Return every one of the following records verbatim, reproducing each line without alteration.

** Start Dataset records **

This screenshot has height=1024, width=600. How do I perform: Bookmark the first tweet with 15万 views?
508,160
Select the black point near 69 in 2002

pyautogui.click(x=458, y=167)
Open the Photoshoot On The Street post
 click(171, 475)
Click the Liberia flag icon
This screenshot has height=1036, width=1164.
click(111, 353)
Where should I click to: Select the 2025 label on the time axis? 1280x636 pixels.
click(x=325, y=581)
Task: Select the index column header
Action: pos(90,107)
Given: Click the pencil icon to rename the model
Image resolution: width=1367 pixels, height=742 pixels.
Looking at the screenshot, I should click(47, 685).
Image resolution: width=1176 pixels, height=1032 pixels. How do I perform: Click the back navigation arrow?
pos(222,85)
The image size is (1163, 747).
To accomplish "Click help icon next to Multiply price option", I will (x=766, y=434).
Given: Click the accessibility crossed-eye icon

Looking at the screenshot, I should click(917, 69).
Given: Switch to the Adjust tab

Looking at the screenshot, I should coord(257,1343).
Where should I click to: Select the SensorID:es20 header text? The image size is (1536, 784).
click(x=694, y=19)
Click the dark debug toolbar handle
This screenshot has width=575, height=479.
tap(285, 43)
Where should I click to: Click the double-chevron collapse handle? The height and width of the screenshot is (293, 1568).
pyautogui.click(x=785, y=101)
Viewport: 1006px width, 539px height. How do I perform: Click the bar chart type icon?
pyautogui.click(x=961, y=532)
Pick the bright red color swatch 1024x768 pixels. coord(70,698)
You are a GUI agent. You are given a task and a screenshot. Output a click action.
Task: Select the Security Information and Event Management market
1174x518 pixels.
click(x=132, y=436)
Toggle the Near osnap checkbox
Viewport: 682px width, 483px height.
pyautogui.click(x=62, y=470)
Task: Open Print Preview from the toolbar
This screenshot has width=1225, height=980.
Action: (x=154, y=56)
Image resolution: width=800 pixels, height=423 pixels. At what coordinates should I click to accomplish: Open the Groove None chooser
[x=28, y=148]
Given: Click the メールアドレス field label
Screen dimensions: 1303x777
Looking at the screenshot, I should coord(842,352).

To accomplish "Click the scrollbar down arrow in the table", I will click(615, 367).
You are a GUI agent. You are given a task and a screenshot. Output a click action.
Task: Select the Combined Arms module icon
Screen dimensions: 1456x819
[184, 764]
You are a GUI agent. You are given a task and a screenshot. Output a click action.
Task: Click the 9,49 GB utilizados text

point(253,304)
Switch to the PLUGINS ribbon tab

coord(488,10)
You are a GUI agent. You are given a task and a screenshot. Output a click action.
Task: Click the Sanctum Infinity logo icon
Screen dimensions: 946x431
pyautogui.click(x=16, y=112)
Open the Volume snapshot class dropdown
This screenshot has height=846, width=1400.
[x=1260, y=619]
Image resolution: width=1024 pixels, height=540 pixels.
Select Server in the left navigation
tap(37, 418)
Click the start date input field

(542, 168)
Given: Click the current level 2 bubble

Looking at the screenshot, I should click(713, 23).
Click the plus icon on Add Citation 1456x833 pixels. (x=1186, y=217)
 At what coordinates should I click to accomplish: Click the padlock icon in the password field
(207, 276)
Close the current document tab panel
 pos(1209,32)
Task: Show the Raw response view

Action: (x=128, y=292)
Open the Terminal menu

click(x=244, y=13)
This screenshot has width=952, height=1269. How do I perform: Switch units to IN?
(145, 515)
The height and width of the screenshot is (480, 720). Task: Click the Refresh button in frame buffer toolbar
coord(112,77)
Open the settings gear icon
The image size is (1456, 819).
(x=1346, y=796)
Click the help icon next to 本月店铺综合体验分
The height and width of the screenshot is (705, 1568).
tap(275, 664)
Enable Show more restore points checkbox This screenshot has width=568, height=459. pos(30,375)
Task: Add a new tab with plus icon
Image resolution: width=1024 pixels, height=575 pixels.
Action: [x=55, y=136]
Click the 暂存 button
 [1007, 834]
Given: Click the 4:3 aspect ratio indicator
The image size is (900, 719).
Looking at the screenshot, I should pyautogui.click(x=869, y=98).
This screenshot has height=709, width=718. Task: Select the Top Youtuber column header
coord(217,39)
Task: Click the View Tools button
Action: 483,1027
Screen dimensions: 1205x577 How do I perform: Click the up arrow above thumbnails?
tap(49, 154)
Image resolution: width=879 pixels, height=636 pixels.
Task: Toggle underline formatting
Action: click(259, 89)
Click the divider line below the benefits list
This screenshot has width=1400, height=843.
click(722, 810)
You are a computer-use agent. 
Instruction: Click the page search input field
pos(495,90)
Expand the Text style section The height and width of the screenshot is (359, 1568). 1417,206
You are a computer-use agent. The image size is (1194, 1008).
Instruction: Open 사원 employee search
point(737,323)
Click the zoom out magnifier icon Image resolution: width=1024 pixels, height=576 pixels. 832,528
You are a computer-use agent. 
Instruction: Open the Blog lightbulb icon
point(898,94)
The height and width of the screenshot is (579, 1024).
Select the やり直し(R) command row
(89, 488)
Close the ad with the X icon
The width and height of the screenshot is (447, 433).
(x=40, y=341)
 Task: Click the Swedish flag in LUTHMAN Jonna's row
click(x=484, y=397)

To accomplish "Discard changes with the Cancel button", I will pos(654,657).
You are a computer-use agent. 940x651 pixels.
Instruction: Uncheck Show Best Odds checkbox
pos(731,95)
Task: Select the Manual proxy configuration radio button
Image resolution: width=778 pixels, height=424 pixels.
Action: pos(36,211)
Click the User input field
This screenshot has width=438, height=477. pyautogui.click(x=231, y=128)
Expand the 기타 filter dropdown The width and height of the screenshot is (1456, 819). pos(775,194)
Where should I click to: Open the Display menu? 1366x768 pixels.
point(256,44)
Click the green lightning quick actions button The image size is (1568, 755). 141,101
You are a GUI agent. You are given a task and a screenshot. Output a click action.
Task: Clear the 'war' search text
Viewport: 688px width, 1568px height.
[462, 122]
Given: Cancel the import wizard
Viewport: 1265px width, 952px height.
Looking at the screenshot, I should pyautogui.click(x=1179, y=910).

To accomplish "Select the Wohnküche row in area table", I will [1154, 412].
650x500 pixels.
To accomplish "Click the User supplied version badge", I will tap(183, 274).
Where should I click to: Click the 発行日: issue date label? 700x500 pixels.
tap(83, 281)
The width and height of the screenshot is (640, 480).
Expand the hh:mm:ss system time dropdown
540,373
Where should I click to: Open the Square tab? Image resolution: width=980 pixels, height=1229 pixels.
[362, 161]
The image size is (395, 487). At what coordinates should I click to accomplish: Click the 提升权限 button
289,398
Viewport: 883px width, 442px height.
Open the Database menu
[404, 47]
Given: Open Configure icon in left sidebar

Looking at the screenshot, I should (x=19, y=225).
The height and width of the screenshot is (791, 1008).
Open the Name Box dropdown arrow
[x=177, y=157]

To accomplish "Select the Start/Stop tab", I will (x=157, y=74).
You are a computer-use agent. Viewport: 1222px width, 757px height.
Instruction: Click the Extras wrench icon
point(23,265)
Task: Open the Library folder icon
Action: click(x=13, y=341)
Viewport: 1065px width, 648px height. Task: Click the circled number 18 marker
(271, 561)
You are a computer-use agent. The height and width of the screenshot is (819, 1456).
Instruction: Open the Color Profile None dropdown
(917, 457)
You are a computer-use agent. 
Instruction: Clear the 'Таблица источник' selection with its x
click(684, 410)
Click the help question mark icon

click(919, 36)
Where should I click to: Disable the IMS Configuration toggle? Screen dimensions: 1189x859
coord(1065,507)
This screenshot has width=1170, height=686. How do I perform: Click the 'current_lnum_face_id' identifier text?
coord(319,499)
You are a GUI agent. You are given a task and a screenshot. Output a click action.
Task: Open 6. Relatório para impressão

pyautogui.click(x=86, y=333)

** End Dataset records **

• _Task answer_
This screenshot has height=1024, width=600. How do I perform: Bookmark the first tweet with 15万 views?
508,160
Select the black point near 69 in 2002

pyautogui.click(x=458, y=167)
Open the Photoshoot On The Street post
 click(171, 475)
Click the Liberia flag icon
This screenshot has height=1036, width=1164.
click(111, 353)
Where should I click to: Select the 2025 label on the time axis? 1280x636 pixels.
click(x=325, y=581)
Task: Select the index column header
Action: pos(90,107)
Given: Click the pencil icon to rename the model
Image resolution: width=1367 pixels, height=742 pixels.
Looking at the screenshot, I should click(47, 685).
Image resolution: width=1176 pixels, height=1032 pixels. How do I perform: Click the back navigation arrow?
pos(222,85)
The image size is (1163, 747).
To accomplish "Click help icon next to Multiply price option", I will (x=766, y=434).
Given: Click the accessibility crossed-eye icon

Looking at the screenshot, I should click(917, 69).
Given: Switch to the Adjust tab

Looking at the screenshot, I should coord(257,1343).
Where should I click to: Select the SensorID:es20 header text? The image size is (1536, 784).
click(x=694, y=19)
Click the dark debug toolbar handle
This screenshot has width=575, height=479.
tap(285, 43)
Where should I click to: Click the double-chevron collapse handle? The height and width of the screenshot is (293, 1568).
pyautogui.click(x=785, y=101)
Viewport: 1006px width, 539px height. How do I perform: Click the bar chart type icon?
pyautogui.click(x=961, y=532)
Pick the bright red color swatch 1024x768 pixels. coord(70,698)
You are a GUI agent. You are given a task and a screenshot. Output a click action.
Task: Select the Security Information and Event Management market
1174x518 pixels.
click(x=132, y=436)
Toggle the Near osnap checkbox
Viewport: 682px width, 483px height.
pyautogui.click(x=62, y=470)
Task: Open Print Preview from the toolbar
This screenshot has width=1225, height=980.
Action: (x=154, y=56)
Image resolution: width=800 pixels, height=423 pixels. At what coordinates should I click to accomplish: Open the Groove None chooser
[x=28, y=148]
Given: Click the メールアドレス field label
Screen dimensions: 1303x777
Looking at the screenshot, I should coord(842,352).

To accomplish "Click the scrollbar down arrow in the table", I will click(615, 367).
You are a GUI agent. You are given a task and a screenshot. Output a click action.
Task: Select the Combined Arms module icon
Screen dimensions: 1456x819
[184, 764]
You are a GUI agent. You are given a task and a screenshot. Output a click action.
Task: Click the 9,49 GB utilizados text

point(253,304)
Switch to the PLUGINS ribbon tab

coord(488,10)
You are a GUI agent. You are given a task and a screenshot. Output a click action.
Task: Click the Sanctum Infinity logo icon
Screen dimensions: 946x431
pyautogui.click(x=16, y=112)
Open the Volume snapshot class dropdown
This screenshot has height=846, width=1400.
[x=1260, y=619]
Image resolution: width=1024 pixels, height=540 pixels.
Select Server in the left navigation
tap(37, 418)
Click the start date input field

(542, 168)
Given: Click the current level 2 bubble

Looking at the screenshot, I should click(713, 23).
Click the plus icon on Add Citation 1456x833 pixels. (x=1186, y=217)
 At what coordinates should I click to accomplish: Click the padlock icon in the password field
(207, 276)
Close the current document tab panel
 pos(1209,32)
Task: Show the Raw response view

Action: (x=128, y=292)
Open the Terminal menu

click(x=244, y=13)
This screenshot has width=952, height=1269. How do I perform: Switch units to IN?
(145, 515)
The height and width of the screenshot is (480, 720). Task: Click the Refresh button in frame buffer toolbar
coord(112,77)
Open the settings gear icon
The image size is (1456, 819).
(x=1346, y=796)
Click the help icon next to 本月店铺综合体验分
The height and width of the screenshot is (705, 1568).
tap(275, 664)
Enable Show more restore points checkbox This screenshot has width=568, height=459. pos(30,375)
Task: Add a new tab with plus icon
Image resolution: width=1024 pixels, height=575 pixels.
Action: [x=55, y=136]
Click the 暂存 button
 [1007, 834]
Given: Click the 4:3 aspect ratio indicator
The image size is (900, 719).
Looking at the screenshot, I should pyautogui.click(x=869, y=98).
This screenshot has height=709, width=718. Task: Select the Top Youtuber column header
coord(217,39)
Task: Click the View Tools button
Action: 483,1027
Screen dimensions: 1205x577 How do I perform: Click the up arrow above thumbnails?
tap(49, 154)
Image resolution: width=879 pixels, height=636 pixels.
Task: Toggle underline formatting
Action: click(259, 89)
Click the divider line below the benefits list
This screenshot has width=1400, height=843.
click(722, 810)
You are a computer-use agent. 
Instruction: Click the page search input field
pos(495,90)
Expand the Text style section The height and width of the screenshot is (359, 1568). 1417,206
You are a computer-use agent. The image size is (1194, 1008).
Instruction: Open 사원 employee search
point(737,323)
Click the zoom out magnifier icon Image resolution: width=1024 pixels, height=576 pixels. 832,528
You are a computer-use agent. 
Instruction: Open the Blog lightbulb icon
point(898,94)
The height and width of the screenshot is (579, 1024).
Select the やり直し(R) command row
(89, 488)
Close the ad with the X icon
The width and height of the screenshot is (447, 433).
(x=40, y=341)
 Task: Click the Swedish flag in LUTHMAN Jonna's row
click(x=484, y=397)

To accomplish "Discard changes with the Cancel button", I will pos(654,657).
You are a computer-use agent. 940x651 pixels.
Instruction: Uncheck Show Best Odds checkbox
pos(731,95)
Task: Select the Manual proxy configuration radio button
Image resolution: width=778 pixels, height=424 pixels.
Action: pos(36,211)
Click the User input field
This screenshot has width=438, height=477. pyautogui.click(x=231, y=128)
Expand the 기타 filter dropdown The width and height of the screenshot is (1456, 819). pos(775,194)
Where should I click to: Open the Display menu? 1366x768 pixels.
point(256,44)
Click the green lightning quick actions button The image size is (1568, 755). 141,101
You are a GUI agent. You are given a task and a screenshot. Output a click action.
Task: Clear the 'war' search text
Viewport: 688px width, 1568px height.
[462, 122]
Given: Cancel the import wizard
Viewport: 1265px width, 952px height.
Looking at the screenshot, I should pyautogui.click(x=1179, y=910).

To accomplish "Select the Wohnküche row in area table", I will [1154, 412].
650x500 pixels.
To accomplish "Click the User supplied version badge", I will tap(183, 274).
Where should I click to: Click the 発行日: issue date label? 700x500 pixels.
tap(83, 281)
The width and height of the screenshot is (640, 480).
Expand the hh:mm:ss system time dropdown
540,373
Where should I click to: Open the Square tab? Image resolution: width=980 pixels, height=1229 pixels.
[362, 161]
The image size is (395, 487). At what coordinates should I click to accomplish: Click the 提升权限 button
289,398
Viewport: 883px width, 442px height.
Open the Database menu
[404, 47]
Given: Open Configure icon in left sidebar

Looking at the screenshot, I should (x=19, y=225).
The height and width of the screenshot is (791, 1008).
Open the Name Box dropdown arrow
[x=177, y=157]

To accomplish "Select the Start/Stop tab", I will (x=157, y=74).
You are a computer-use agent. Viewport: 1222px width, 757px height.
Instruction: Click the Extras wrench icon
point(23,265)
Task: Open the Library folder icon
Action: click(x=13, y=341)
Viewport: 1065px width, 648px height. Task: Click the circled number 18 marker
(271, 561)
You are a computer-use agent. The height and width of the screenshot is (819, 1456).
Instruction: Open the Color Profile None dropdown
(917, 457)
You are a computer-use agent. 
Instruction: Clear the 'Таблица источник' selection with its x
click(684, 410)
Click the help question mark icon

click(919, 36)
Where should I click to: Disable the IMS Configuration toggle? Screen dimensions: 1189x859
coord(1065,507)
This screenshot has width=1170, height=686. How do I perform: Click the 'current_lnum_face_id' identifier text?
coord(319,499)
You are a GUI agent. You are given a task and a screenshot. Output a click action.
Task: Open 6. Relatório para impressão

pyautogui.click(x=86, y=333)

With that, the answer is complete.